Work task 1:
According to the passage, which company shut down the Hong Kong-based trader Lik Sang in 2002?
Work task 2:
Please extract the passage's text from "It’s easy to" to "from customer intrusion.".

Hot-Rods and Case-Mods.

In the life of the object two territories can be mapped out, that of production and of consumption. In the industrialized object these territories meet at the cash register. Here, the authorized checkpoint between zones, the object crosses from the realm of production to that of consumption.

However outside this limited view of production and consumption is the possibility of production through use. Consider the productive act of hunting for clothes in an op-shop; expand this thought and purchasing, arranging, compiling, using, indeed any act of engagement with the object can be seen as productive and actively producing the object. In such a reading consumption becomes production through a shift in perspective. This rewriting of the consumer as producer is a rewriting of the power relations at work within and around industrialized production. The consumer may be empowered by this shift but to claim a certain equality within the consumer-producer dynamic, as is often claimed when consumer choice is equated with democracy (as if we can simply shop our way to democracy), would misrepresent the complexity of the forces at play. There is a struggle underway within object production, and this struggle has casualties.

One such casualty, Sydney retailer Eddy Stevens, was successfully prosecuted by Sony corporation for selling computer chips (mod chips) that would allow consumers to play non-authorized CD’s (i.e. copied CD’s or CD’s originating from a restricted country region) on the Sony PlayStation games console. Sony has brought similar legal action against parties in the UK and other games manufacturers are equally vigilant when it comes to defending their consoles from consumer modification. In 2002 Microsoft, makers of xBox, shut down Hong Kong-based trader Lik Sang for distributing xBox mod chips. Lik Sang is now back on line, however there is no sign of any mod chips on the web site. This is not to suggest that mod chips have disappeared, even PlayStation mod chips are readily available on the internet, but it does give an indication of the lengths to which companies will go to maintain control over the use of their products. In an interesting twist mod chip developer ozXodus has recently implemented their own security measures in an effort to stop the use of their software with third party, clone chips.

It’s easy to see Sony and Microsoft’s desire to restrict customer access to the illegally copied games market as a simple revenue protection measure, however their efforts to prevent customers from loading alternate operating systems onto their games consoles suggests there are also broader motivations at work. Such efforts can be seen as an attempt to maintain control over the production of the object, to secure the objects identity as they, or specifically as their marketing strategy, defines it. The use of security style screws and fasteners, the restricted circulation of service manuals, the destruction of promotional material, can all be seen as actions which seek to defend the objects identity from customer intrusion.

Study material:
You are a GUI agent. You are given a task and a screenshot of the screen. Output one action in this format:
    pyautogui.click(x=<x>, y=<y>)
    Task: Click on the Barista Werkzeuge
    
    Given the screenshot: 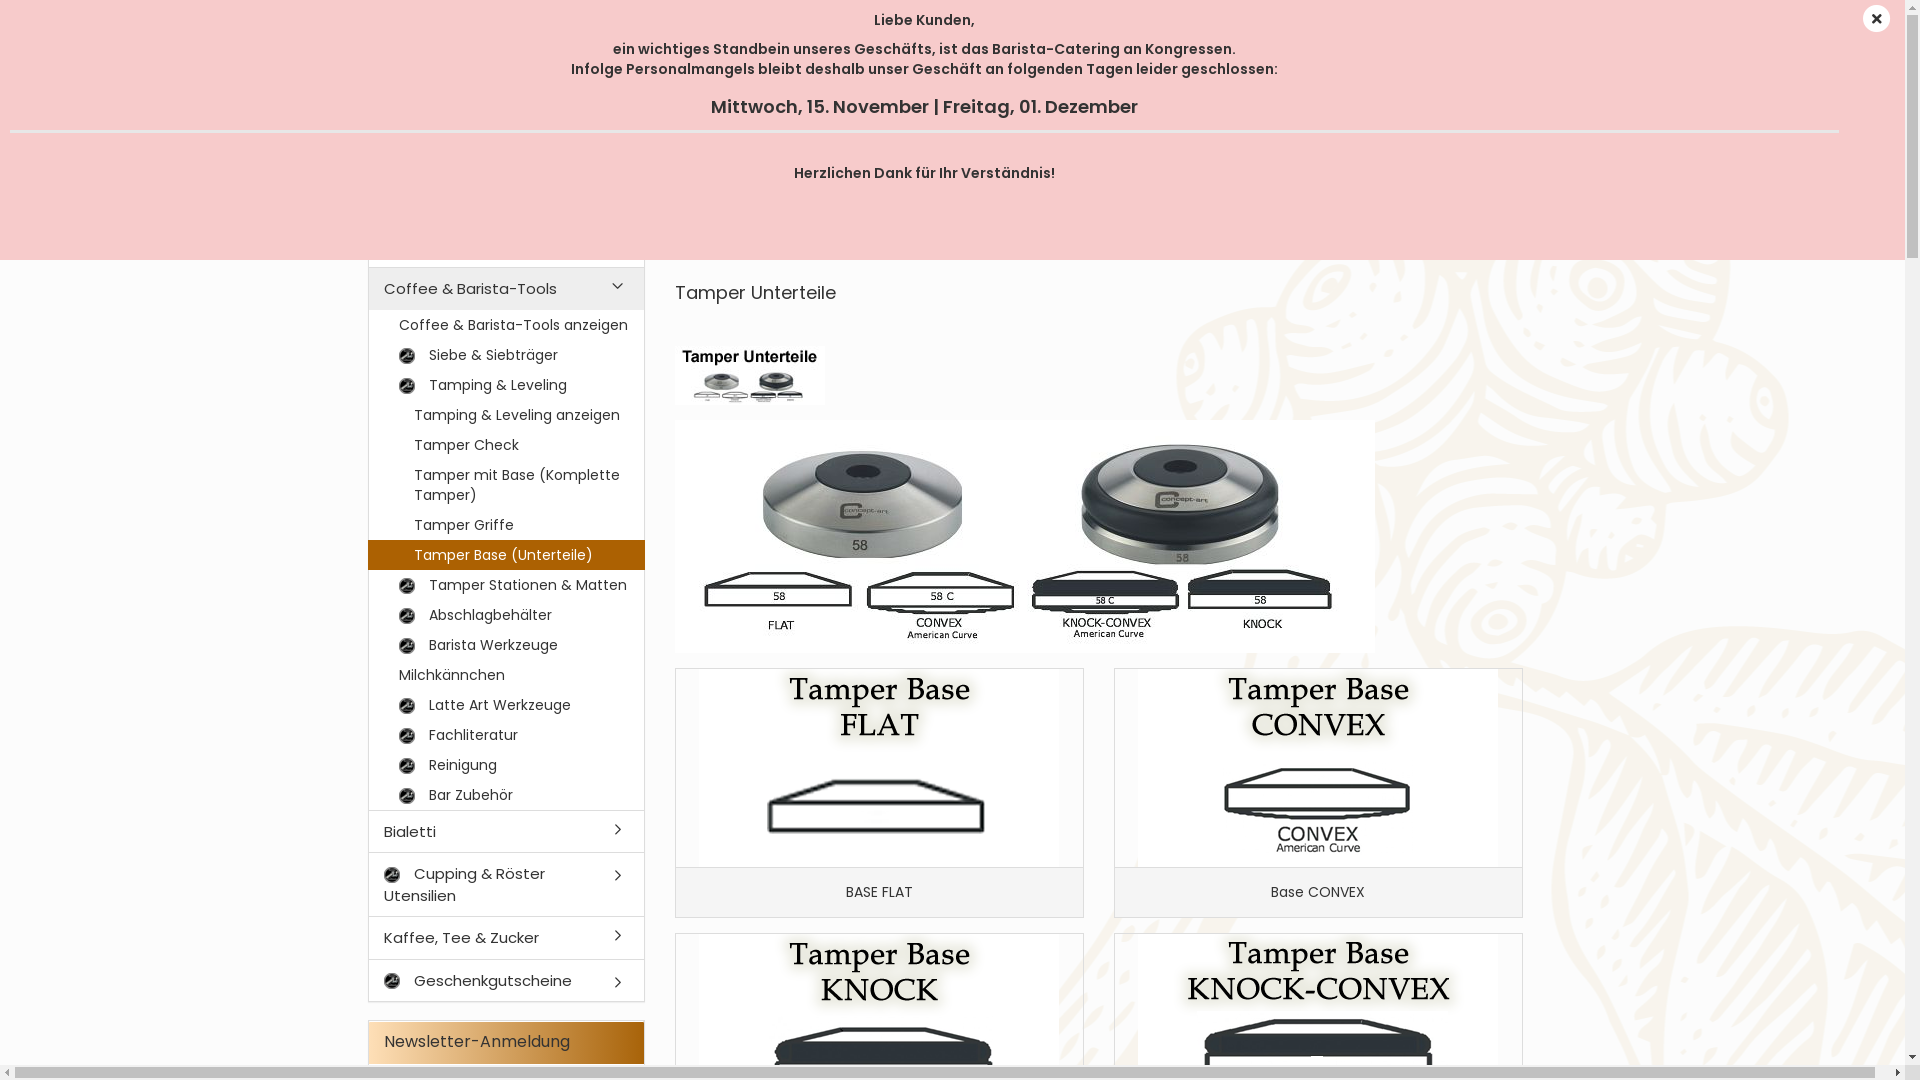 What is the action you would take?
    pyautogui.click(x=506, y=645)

Answer box 1:
Microsoft, the makers of xBox.

Answer box 2:
It’s easy to see Sony and Microsoft’s desire to restrict customer access to the illegally copied games market as a simple revenue protection measure, however their efforts to prevent customers from loading alternate operating systems onto their games consoles suggests there are also broader motivations at work. Such efforts can be seen as an attempt to maintain control over the production of the object, to secure the objects identity as they, or specifically as their marketing strategy, defines it. The use of security style screws and fasteners, the restricted circulation of service manuals, the destruction of promotional material, can all be seen as actions which seek to defend the objects identity from customer intrusion.